* DATA EXTRACT *
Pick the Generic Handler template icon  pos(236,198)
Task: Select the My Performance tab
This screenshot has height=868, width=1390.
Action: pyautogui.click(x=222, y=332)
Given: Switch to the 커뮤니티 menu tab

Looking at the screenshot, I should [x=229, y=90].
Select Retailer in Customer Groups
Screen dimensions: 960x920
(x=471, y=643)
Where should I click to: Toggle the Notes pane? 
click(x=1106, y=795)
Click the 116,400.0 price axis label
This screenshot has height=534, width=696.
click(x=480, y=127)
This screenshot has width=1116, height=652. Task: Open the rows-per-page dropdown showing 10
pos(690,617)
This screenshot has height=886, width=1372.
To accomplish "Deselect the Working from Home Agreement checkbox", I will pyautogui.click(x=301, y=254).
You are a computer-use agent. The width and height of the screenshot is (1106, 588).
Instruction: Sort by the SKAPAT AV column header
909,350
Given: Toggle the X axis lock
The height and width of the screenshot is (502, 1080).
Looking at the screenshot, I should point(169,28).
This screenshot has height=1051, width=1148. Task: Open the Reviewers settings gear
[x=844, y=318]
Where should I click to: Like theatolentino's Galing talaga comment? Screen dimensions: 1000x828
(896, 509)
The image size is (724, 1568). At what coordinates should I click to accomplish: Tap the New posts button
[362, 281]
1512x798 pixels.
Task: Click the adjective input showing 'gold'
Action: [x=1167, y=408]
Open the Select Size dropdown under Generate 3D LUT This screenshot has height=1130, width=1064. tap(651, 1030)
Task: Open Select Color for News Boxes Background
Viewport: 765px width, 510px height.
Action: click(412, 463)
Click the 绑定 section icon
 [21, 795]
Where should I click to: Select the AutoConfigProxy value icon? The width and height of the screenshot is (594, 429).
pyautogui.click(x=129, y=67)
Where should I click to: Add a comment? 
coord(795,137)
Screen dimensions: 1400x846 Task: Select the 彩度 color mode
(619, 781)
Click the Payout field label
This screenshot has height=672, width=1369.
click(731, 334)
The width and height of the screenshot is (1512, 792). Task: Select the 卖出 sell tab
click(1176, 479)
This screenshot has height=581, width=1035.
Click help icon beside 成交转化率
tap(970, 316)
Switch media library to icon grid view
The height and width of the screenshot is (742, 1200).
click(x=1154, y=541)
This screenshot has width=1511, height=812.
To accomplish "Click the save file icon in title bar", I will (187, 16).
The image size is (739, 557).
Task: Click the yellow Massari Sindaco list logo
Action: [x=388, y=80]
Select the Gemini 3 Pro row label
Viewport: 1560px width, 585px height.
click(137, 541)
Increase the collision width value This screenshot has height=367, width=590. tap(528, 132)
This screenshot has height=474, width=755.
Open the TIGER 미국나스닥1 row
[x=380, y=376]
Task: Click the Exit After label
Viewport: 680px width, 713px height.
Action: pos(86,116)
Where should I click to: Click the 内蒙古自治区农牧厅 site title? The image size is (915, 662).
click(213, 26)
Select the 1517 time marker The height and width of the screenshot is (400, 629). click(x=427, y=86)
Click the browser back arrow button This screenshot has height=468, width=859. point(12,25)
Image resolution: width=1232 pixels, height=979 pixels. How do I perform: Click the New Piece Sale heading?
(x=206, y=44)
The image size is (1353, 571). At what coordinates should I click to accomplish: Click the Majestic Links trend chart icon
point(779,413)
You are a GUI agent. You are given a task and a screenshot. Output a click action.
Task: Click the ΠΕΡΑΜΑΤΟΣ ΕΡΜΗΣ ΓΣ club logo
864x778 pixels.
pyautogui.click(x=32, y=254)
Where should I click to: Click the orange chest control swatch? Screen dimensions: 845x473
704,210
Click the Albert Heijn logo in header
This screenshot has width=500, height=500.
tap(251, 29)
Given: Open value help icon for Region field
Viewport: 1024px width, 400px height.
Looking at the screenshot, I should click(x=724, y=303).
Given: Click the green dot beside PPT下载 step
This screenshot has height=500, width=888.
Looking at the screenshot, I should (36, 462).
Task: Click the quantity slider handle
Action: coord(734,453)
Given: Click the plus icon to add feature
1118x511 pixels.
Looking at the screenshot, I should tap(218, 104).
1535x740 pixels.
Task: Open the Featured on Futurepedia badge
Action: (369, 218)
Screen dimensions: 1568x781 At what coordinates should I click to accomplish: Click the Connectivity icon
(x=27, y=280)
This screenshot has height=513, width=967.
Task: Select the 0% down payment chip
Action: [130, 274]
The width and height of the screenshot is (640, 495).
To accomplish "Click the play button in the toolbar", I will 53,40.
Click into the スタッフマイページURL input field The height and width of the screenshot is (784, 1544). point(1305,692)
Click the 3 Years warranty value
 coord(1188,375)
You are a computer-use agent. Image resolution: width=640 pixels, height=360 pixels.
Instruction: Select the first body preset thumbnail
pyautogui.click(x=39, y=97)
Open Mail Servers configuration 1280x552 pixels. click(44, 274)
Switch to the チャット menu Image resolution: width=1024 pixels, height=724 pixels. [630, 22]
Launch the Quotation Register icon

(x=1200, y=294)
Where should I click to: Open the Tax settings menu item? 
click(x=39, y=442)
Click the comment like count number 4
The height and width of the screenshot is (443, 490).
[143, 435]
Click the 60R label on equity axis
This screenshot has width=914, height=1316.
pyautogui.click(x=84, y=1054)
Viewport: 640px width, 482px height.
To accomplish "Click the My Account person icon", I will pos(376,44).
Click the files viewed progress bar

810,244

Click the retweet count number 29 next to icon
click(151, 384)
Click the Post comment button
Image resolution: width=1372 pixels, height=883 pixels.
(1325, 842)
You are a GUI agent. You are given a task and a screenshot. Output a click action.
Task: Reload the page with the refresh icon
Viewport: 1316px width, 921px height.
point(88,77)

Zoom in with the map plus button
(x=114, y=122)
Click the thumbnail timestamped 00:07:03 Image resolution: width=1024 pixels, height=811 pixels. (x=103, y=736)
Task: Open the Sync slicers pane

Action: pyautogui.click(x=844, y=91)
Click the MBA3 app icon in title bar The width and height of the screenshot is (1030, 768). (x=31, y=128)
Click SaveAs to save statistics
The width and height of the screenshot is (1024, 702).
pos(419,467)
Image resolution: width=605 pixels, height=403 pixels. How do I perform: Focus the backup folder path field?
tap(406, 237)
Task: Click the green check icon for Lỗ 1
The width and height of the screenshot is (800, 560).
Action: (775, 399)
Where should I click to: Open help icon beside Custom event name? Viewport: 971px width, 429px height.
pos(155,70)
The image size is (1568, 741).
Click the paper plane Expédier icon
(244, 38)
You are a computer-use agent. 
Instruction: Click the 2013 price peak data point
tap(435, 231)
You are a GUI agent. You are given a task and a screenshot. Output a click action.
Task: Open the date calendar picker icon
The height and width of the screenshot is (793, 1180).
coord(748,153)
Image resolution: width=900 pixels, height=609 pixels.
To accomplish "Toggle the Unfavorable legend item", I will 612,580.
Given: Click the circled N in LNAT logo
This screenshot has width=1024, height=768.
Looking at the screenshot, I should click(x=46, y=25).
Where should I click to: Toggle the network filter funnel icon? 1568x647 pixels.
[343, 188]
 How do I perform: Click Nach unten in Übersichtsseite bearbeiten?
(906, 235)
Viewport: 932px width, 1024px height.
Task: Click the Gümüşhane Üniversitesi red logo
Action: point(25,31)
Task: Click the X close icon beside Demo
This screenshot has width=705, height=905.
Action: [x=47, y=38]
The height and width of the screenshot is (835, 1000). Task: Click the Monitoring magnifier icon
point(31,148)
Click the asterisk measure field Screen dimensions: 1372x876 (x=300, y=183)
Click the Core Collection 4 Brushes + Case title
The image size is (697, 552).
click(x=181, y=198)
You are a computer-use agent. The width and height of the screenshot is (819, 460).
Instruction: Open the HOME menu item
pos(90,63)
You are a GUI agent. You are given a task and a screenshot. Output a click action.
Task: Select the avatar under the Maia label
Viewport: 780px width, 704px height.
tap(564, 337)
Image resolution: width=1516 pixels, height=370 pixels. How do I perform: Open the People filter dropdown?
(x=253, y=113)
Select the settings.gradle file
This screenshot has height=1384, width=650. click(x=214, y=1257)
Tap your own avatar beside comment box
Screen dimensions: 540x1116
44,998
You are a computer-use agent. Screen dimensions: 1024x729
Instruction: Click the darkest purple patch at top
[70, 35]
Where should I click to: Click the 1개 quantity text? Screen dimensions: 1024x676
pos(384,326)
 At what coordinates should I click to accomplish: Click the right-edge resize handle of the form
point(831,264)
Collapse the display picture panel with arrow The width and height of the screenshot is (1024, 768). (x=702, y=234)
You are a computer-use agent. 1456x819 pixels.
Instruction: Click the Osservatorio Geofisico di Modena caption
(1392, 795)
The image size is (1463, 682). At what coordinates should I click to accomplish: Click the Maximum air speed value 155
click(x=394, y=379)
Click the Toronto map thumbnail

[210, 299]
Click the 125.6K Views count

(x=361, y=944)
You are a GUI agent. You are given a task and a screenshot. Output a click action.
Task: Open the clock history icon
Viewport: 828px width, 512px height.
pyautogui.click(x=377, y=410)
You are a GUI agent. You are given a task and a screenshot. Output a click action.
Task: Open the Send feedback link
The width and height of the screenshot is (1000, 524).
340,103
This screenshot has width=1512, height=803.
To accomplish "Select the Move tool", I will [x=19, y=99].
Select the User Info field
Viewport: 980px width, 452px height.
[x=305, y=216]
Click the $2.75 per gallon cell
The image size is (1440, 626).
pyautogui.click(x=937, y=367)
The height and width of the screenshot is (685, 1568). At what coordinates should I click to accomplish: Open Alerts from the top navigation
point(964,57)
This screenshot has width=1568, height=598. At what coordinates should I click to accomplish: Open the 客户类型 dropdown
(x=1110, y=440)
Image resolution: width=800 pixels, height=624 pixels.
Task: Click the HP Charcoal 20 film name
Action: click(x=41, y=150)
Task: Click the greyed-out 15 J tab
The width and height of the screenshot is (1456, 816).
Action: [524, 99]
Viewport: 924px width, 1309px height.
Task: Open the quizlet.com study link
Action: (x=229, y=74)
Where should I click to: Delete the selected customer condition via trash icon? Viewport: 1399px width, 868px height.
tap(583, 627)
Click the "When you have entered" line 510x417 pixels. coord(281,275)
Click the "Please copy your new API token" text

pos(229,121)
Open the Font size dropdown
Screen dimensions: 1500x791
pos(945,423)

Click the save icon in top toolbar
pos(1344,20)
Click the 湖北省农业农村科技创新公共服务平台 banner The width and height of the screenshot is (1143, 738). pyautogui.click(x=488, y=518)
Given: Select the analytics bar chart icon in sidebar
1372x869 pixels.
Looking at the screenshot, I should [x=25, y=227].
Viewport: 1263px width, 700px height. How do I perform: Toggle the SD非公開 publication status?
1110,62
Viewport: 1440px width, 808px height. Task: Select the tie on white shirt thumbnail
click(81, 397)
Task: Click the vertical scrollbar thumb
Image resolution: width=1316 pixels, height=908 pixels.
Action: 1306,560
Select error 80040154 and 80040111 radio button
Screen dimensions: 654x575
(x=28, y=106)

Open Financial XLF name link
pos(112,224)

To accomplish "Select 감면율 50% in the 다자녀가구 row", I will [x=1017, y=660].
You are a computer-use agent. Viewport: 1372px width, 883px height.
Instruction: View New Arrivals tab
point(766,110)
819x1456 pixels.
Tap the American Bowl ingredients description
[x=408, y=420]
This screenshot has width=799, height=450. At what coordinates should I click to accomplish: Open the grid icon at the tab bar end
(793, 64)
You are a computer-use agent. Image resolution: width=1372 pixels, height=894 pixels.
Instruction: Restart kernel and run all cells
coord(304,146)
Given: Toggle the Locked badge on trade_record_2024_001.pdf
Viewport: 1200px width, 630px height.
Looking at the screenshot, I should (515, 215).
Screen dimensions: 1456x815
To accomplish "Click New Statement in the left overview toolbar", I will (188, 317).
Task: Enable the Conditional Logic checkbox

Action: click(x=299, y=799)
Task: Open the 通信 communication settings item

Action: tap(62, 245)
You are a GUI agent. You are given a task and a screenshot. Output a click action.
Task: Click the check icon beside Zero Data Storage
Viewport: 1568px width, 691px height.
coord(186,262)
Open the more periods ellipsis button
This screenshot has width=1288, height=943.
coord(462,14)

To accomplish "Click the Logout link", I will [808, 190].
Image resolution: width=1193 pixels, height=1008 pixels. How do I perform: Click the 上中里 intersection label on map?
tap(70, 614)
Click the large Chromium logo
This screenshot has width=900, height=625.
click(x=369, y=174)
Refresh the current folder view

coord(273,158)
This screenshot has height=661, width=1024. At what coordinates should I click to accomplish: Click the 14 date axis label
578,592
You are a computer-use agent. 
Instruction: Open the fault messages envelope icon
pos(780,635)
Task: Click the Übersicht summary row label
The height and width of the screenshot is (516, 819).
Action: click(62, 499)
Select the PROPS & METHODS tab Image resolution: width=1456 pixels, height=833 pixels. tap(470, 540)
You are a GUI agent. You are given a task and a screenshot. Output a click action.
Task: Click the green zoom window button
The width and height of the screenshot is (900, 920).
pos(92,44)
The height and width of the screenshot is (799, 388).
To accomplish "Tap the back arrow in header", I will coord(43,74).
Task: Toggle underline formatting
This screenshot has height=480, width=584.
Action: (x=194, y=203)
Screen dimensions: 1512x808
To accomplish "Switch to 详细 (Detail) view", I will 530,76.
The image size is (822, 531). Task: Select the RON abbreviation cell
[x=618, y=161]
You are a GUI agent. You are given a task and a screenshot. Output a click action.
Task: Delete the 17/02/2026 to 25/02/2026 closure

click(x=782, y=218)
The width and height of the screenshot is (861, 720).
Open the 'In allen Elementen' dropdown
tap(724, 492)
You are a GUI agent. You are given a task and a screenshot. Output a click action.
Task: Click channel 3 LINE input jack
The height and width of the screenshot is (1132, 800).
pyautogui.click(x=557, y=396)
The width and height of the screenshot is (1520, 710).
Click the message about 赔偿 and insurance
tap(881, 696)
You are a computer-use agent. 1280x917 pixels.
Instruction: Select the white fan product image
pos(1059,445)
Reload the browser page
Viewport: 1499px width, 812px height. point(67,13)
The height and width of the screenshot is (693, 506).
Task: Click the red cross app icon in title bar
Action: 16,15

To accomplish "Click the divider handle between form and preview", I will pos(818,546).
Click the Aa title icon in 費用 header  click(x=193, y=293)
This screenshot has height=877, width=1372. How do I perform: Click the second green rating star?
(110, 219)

* PROBLEM DESCRIPTION *
If a line comes after the one that contains "This screenshot has height=886, width=1372.", leave it out; return every line of the entries up to that point exactly, starting with the first, with that line included.

* RESULT OF THIS EXERCISE *
Pick the Generic Handler template icon  pos(236,198)
Task: Select the My Performance tab
This screenshot has height=868, width=1390.
Action: pyautogui.click(x=222, y=332)
Given: Switch to the 커뮤니티 menu tab

Looking at the screenshot, I should [x=229, y=90].
Select Retailer in Customer Groups
Screen dimensions: 960x920
(x=471, y=643)
Where should I click to: Toggle the Notes pane? 
click(x=1106, y=795)
Click the 116,400.0 price axis label
This screenshot has height=534, width=696.
click(x=480, y=127)
This screenshot has width=1116, height=652. Task: Open the rows-per-page dropdown showing 10
pos(690,617)
This screenshot has height=886, width=1372.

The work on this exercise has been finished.